Prenant acte du fait que les personnes dont les adresses de courrier électronique sont aujourd'hui contenues dans les fichiers de prospection commerciale n'ont pas été informées de la possible utilisation de leurs données à des fins de prospection politique, la Commission recommande que les gestionnaires de bases de données souhaitant proposer la location de leur base à des fins de prospection politique adressent un courrier électronique à chacune des personnes présentes dans leur base pour les informer que leur adresse électronique est dorénavant susceptible d'être utilisée à des fins de prospection politique et de la faculté qu'elles ont de s'y opposer.
La Commission préconise que le message envoyé aux personnes sollicitées, quel que soit le support utilisé, précise de façon claire et visible :
Un parti, un groupement à caractère politique, un élu ou un candidat ne peut traiter lui-même dans un fichier (type « liste rouge ») les données des personnes ne souhaitant plus être démarchées. En effet, la constitution d'un tel fichier pourrait révéler, directement ou indirectement, les opinions politiques des personnes qui y sont inscrites. Il revient donc aux prestataires de gérer le fichier des oppositions exprimées par les personnes, en évitant toute indication susceptible de révéler indirectement les opinions politiques des personnes, à savoir la campagne à l'origine de la demande de désinscription.
Au regard du caractère particulièrement intrusif de la prospection opérée par télécopieurs ou par automates d'appel, la Commission recommande que les candidats, élus ou partis et groupements à caractère politique s'abstiennent d'utiliser ces moyens de communication pour effectuer une opération de prospection politique.

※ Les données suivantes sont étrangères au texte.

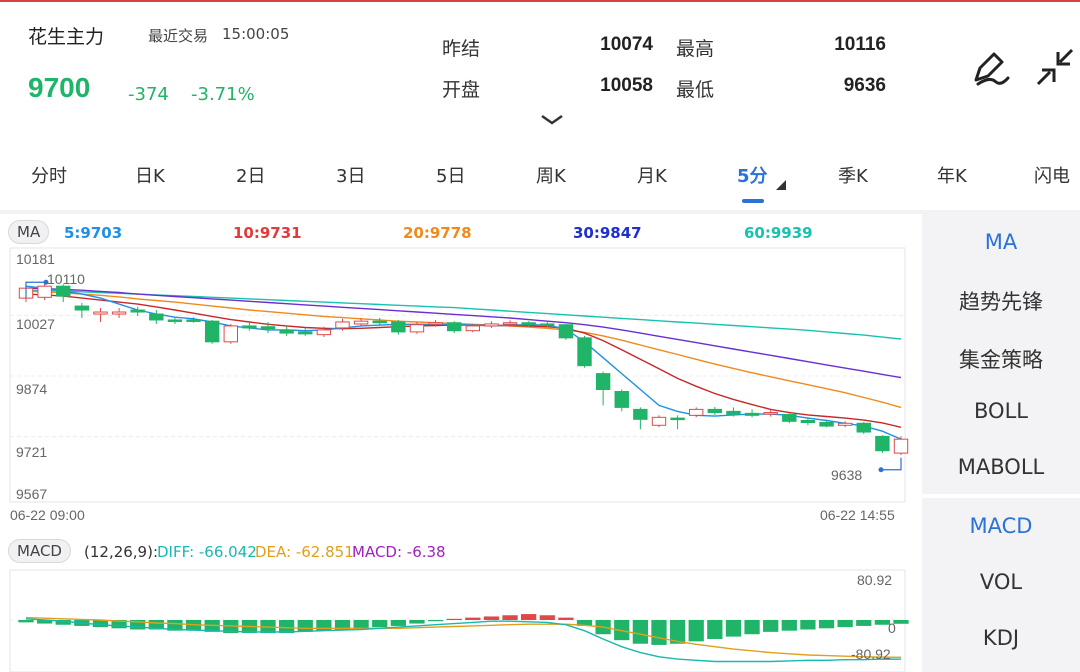 Image resolution: width=1080 pixels, height=672 pixels. What do you see at coordinates (462, 90) in the screenshot?
I see `open-label: 开盘` at bounding box center [462, 90].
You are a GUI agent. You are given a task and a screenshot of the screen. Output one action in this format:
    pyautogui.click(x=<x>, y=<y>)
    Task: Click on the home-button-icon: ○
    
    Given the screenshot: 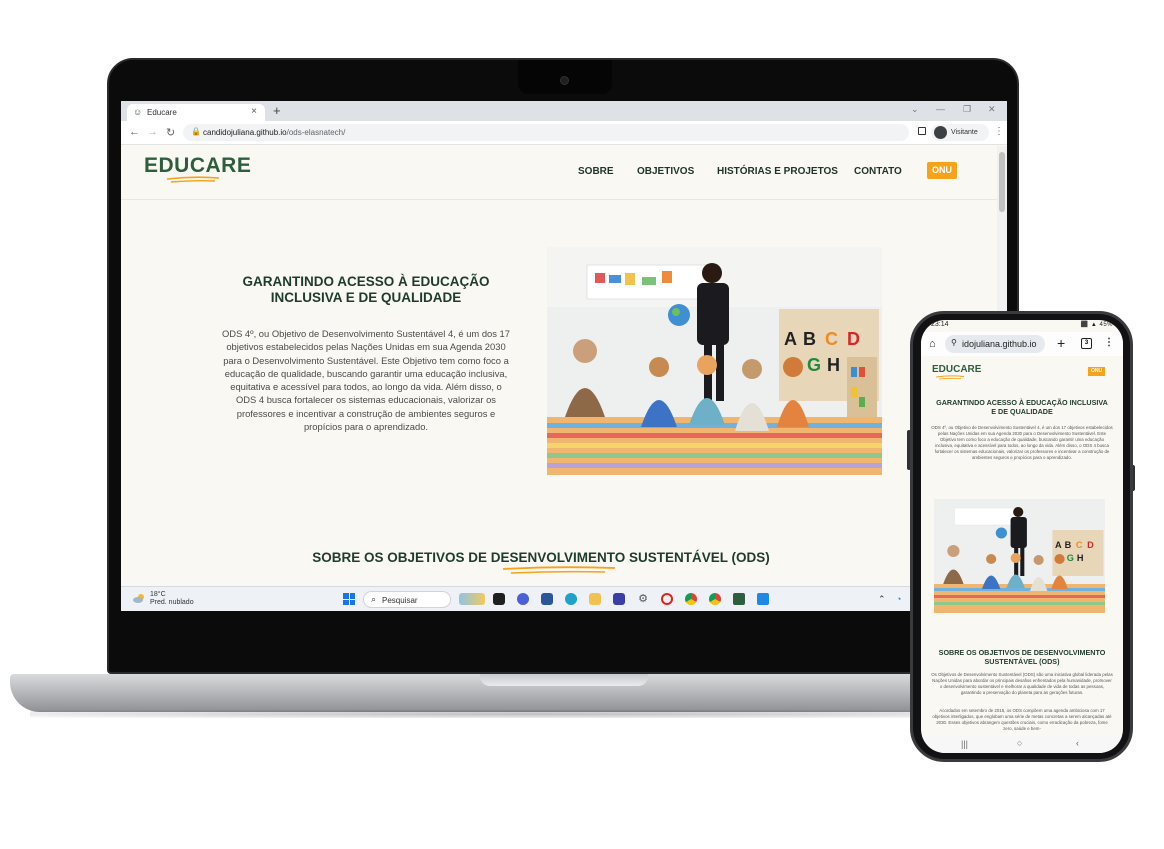 What is the action you would take?
    pyautogui.click(x=1020, y=743)
    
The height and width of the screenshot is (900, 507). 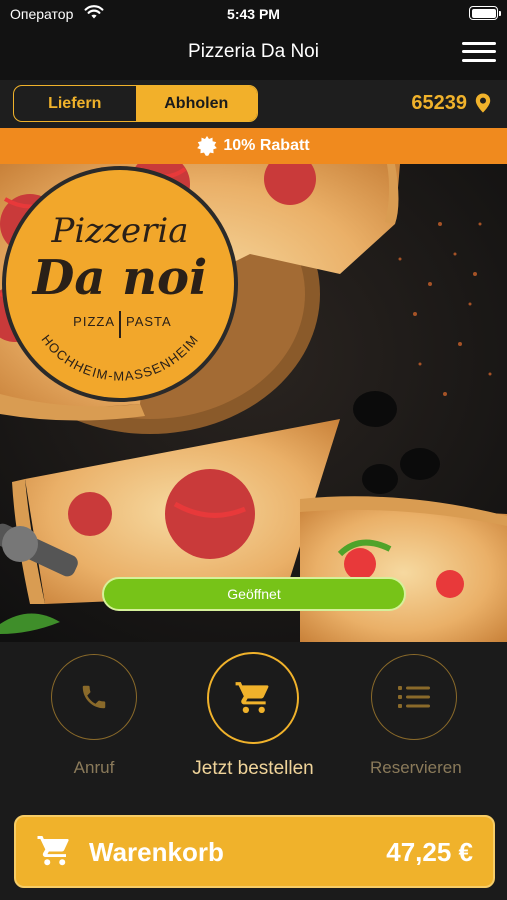 What do you see at coordinates (479, 52) in the screenshot?
I see `hamburger-menu-icon` at bounding box center [479, 52].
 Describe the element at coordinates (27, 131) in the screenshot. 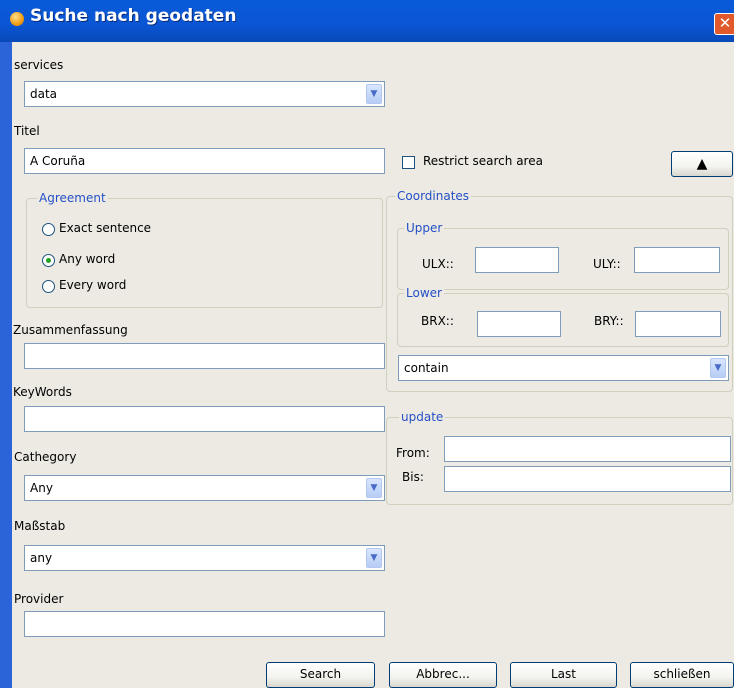

I see `titel-label: Titel` at that location.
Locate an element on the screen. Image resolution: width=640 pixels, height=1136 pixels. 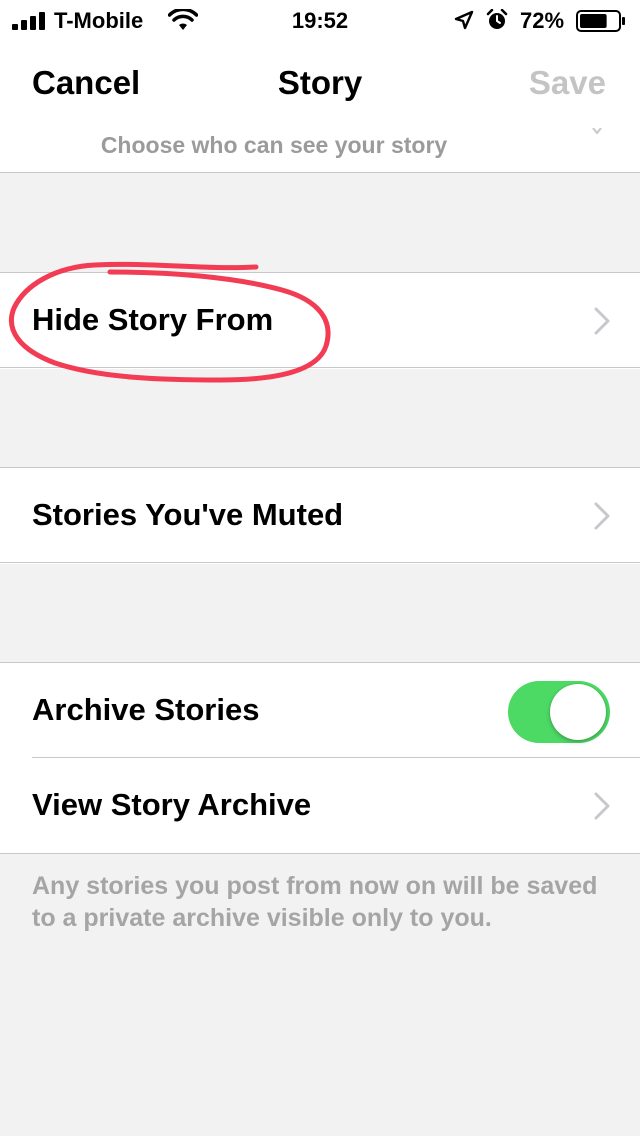
archive-stories-toggle is located at coordinates (559, 712).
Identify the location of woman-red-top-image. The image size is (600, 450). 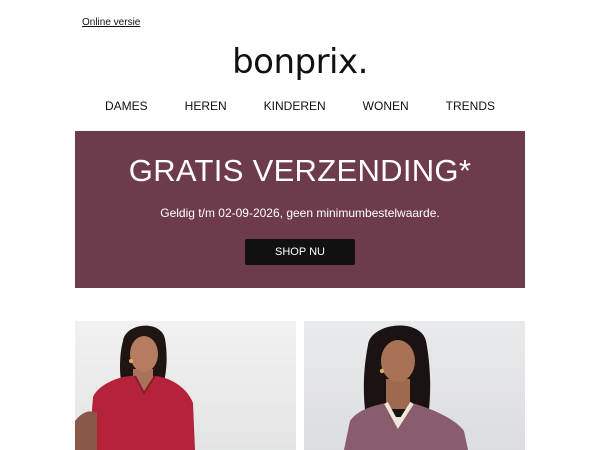
(135, 388).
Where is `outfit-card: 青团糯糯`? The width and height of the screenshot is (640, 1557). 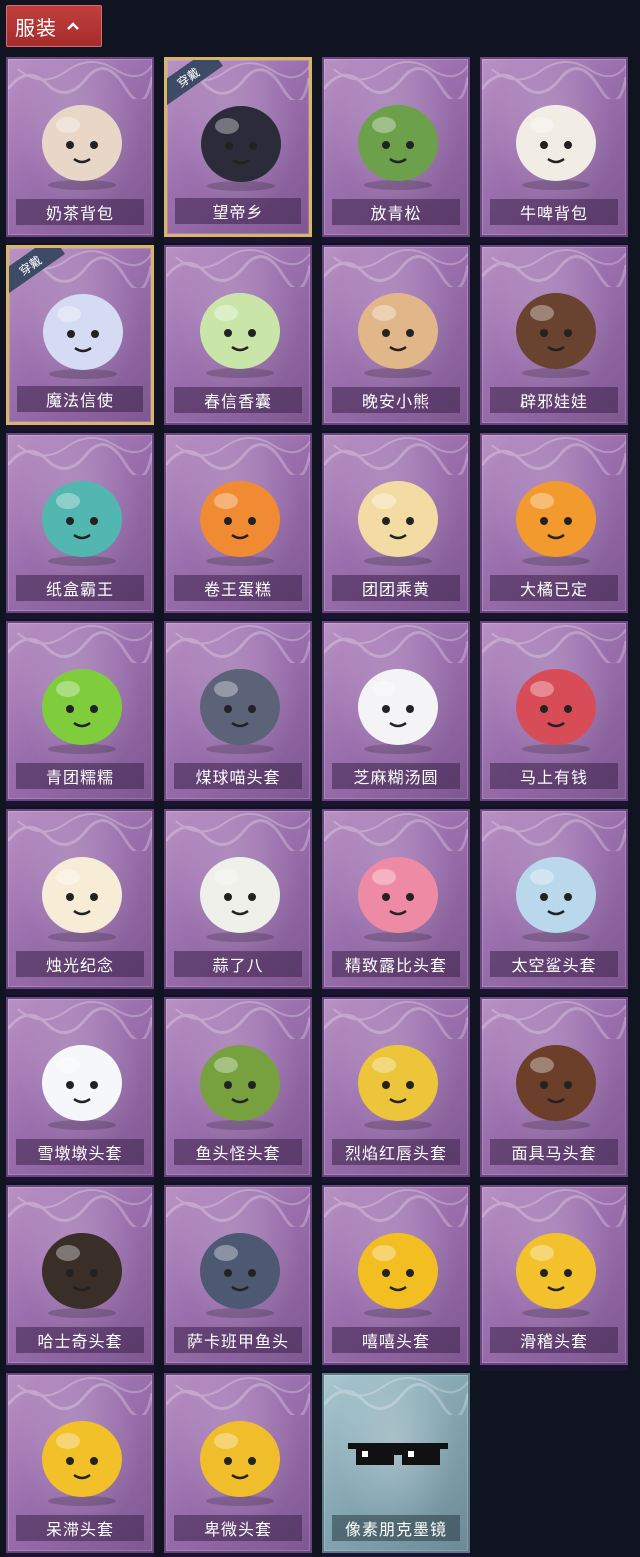 outfit-card: 青团糯糯 is located at coordinates (80, 711).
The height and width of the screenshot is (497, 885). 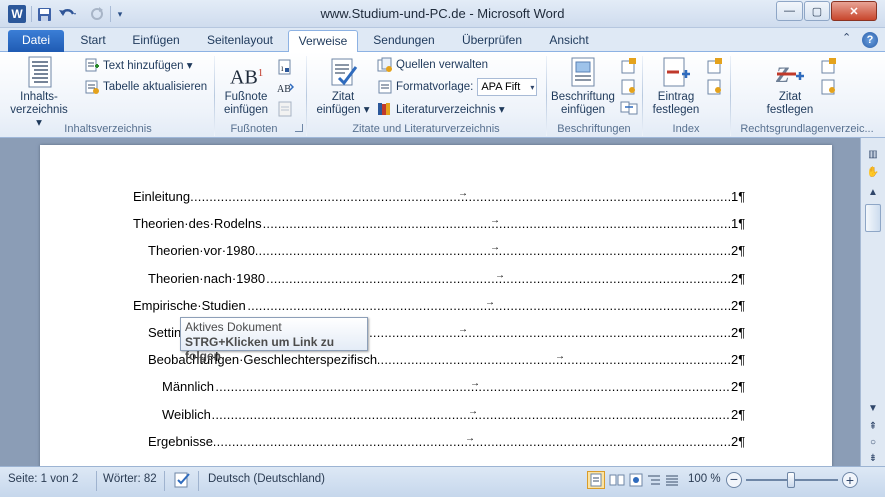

La Commission relève que le format actuel des messages qui peuvent être envoyés sur les téléphones portables (SMS) ne permet généralement pas de fournir aux personnes démarchées les informations nécessaires dans le cadre d'une opération de prospection politique. En conséquence, elle préconise de ne pas utiliser ce moyen de communication afin de réaliser des opérations de communication politique.
Les partis, groupements à caractère politique, élus ou candidats peuvent vouloir organiser des opérations de parrainage leur permettant de s'adresser directement à une personne dont les données leur auront été communiquées par un tiers. Les opérations de parrainage constituant un mode de collecte indirecte de données, la Commission recommande qu'il soit adressé à la personne ainsi parrainée un seul et unique message l'informant de l'identité de la personne lui ayant transmis ses coordonnées (le parrain) et l'invitant à entrer en contact avec le parti, le groupement à caractère politique, l'élu ou le candidat à l'origine du message et, qu'à défaut, les coordonnées soient effacées à l'issue de cette opération (exemple : « Votre adresse nous a été transmise par M. X. Elle n‘est pas conservée et n'a été utilisée que pour vous faire parvenir ce message vous invitant à rentrer en contact avec nous en nous contactant à l'adresse suivante / par l'intermédiaire de notre site web).